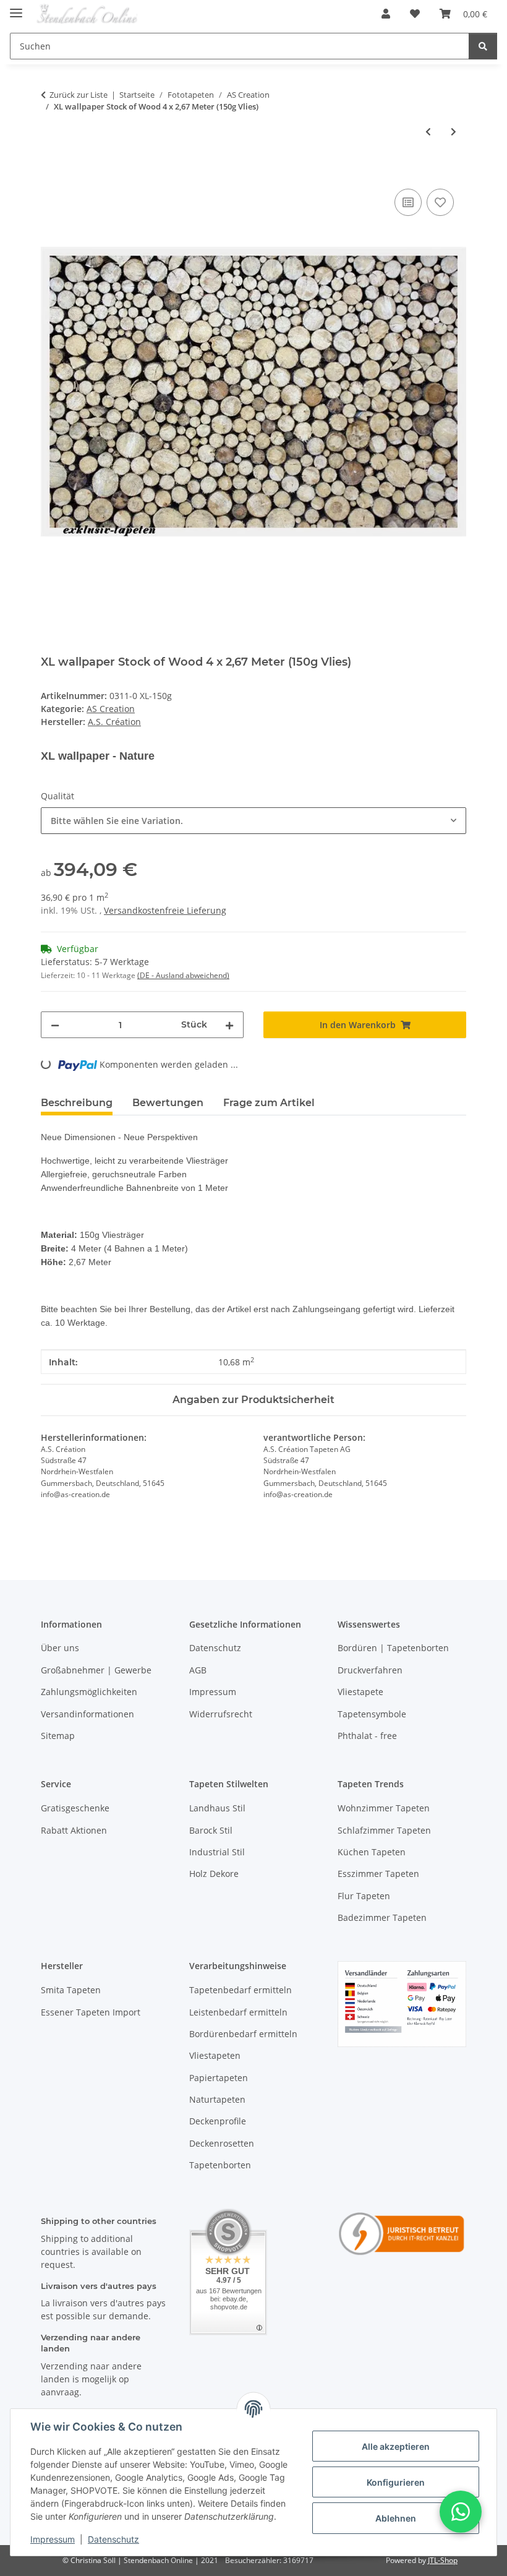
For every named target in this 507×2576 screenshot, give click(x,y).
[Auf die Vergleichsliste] (408, 202)
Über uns (60, 1648)
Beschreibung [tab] (77, 1103)
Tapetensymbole (372, 1714)
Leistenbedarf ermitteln (238, 2012)
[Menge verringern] (55, 1024)
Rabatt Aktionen (74, 1830)
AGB (198, 1670)
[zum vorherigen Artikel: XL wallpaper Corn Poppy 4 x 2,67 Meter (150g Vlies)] (428, 131)
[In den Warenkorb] (51, 172)
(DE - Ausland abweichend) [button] (183, 975)
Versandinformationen (87, 1714)
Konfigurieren (396, 2482)
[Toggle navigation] (16, 7)
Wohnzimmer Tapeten (384, 1808)
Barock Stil (210, 1830)
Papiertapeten (218, 2078)
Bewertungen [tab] (167, 1103)
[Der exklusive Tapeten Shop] (87, 14)
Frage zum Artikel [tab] (269, 1103)
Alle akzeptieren (396, 2446)
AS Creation (111, 709)
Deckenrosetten (221, 2143)
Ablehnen (395, 2518)
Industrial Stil (217, 1852)
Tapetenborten (220, 2165)
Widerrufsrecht (220, 1714)
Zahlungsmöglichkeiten (89, 1692)
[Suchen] (483, 46)
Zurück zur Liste (78, 94)
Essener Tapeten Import (90, 2012)
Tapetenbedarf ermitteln (240, 1990)
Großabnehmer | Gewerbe (96, 1670)
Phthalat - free (367, 1735)
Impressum (52, 2539)
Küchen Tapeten (372, 1852)
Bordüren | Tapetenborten (393, 1648)
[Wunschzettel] (415, 13)
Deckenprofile (217, 2121)
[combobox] (253, 820)
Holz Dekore (214, 1873)
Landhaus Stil (217, 1808)
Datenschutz (113, 2539)
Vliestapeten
+-------+
_WHAT YOU WILL DO_
Return every line above where "Stil" appears.

_SOLUTION_
Barock Stil (210, 1830)
Industrial Stil (217, 1852)
Landhaus Stil (217, 1808)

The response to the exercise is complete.